Stage: Is characterised by partial dermis thickness loss that manifests as a shallow open ulcer with a red or pink wound bed but no slough. Also, possible to see an intact or open/ruptured blister filled with serum.
Full thickness tissue loss characterises stage 3 pressure ulcers. Bone, tendon, or muscle are not revealed, although subcutaneous fat may be apparent. Slough might be visible, but it doesn't hide how much tissue has been lost. includes digging tunnels and undermining.
Full thickness tissue loss and exposed bone, tendon, or muscle characterise stage four. Some areas of the wound bed may have eschar or slough. include tunnelling and undermining frequently.4
The standard of care for treating pressure sores has been determined by numerous research, yet prevention may not always be possible. Pressure alleviation, wound debridement, wound encouragement of healing, and excision and closure of flaws when appropriate are among the goals of managing pressure sores.5 Platelets produce growth factors, which are present in platelet rich plasma (PRP), platelet rich fibrin (PRF), and platelet rich plasma (PRP). In this context, the use of therapies made from platelet-rich plasma is beneficial.6, 7 The bioactive proteins that platelets produce during their action draw macrophages, mesenchymal stem cells, and osteoblasts to the affected area.
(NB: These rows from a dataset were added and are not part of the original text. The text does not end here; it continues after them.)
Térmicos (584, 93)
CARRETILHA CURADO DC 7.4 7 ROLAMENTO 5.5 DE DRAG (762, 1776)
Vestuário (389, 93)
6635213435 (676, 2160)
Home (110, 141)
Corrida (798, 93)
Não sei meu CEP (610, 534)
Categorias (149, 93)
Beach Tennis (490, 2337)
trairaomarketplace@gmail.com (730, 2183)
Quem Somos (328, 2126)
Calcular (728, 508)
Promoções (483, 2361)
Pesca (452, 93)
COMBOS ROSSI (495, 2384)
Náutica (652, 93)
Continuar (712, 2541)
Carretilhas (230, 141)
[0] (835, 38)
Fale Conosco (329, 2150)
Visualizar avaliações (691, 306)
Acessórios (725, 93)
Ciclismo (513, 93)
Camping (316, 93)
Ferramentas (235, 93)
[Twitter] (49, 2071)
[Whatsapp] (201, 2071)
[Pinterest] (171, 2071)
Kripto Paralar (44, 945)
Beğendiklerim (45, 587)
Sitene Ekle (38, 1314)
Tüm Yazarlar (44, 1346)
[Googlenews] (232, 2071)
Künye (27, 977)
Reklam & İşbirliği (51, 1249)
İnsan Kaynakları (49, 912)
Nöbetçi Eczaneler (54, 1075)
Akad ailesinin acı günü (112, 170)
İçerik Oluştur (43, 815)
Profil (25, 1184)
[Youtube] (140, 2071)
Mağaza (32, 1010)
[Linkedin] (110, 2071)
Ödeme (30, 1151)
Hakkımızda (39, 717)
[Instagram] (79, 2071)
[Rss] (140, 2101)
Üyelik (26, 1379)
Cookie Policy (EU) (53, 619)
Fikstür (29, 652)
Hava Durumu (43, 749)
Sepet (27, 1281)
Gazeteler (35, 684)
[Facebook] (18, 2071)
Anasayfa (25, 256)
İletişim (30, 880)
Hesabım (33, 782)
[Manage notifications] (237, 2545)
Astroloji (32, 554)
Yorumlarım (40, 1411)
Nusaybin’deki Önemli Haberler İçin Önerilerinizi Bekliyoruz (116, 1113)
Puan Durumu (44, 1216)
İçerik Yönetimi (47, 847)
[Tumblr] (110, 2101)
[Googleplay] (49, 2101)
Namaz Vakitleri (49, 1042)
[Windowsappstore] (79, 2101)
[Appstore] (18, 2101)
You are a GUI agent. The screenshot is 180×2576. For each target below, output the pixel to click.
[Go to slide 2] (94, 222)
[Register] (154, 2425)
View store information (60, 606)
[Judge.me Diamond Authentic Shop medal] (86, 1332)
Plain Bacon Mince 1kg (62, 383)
The clearance of necrotic tissue and enhancement of tissue regeneration and repair are both known to be promoted by these cells. Additionally, it speeds up the healing of wounds. A section of plasma with a higher platelet content is known as platelet-rich plasma (PRP). It is made up of platelets that have growth and clotting factors. A thrombin activator or anticoagulant are not necessary for the APRP preparation procedure, which is also less complicated and handling-intensive.8 A hospital easily has the required supplies on hand. The activation of autologous growth factors and the biomechanical rigidity of plasmatic proteins after fibrin formation offer a unique architecture that contributes in the healing process. Growth factors from activated platelet alpha-granules also play a crucial role in tissue repair in addition to fibrin, fibronectin, and vitronectin.9 They are vascular endothelial growth factor (VEGF), hepatocyte growth factor (HGF), fibroblast growth factor-b (FGFb), PDGF, epidermal growth factor (EGF), and angiopoietin-I. In the course of our research, APRP served as an adjuvant in the treatment of pressure ulcers.
Conclusion
This study evaluates the effectiveness of APRP in treating pressure sores. To further support the findings, a sizable multicentric, double-blinded control trial with statistical analysis is needed.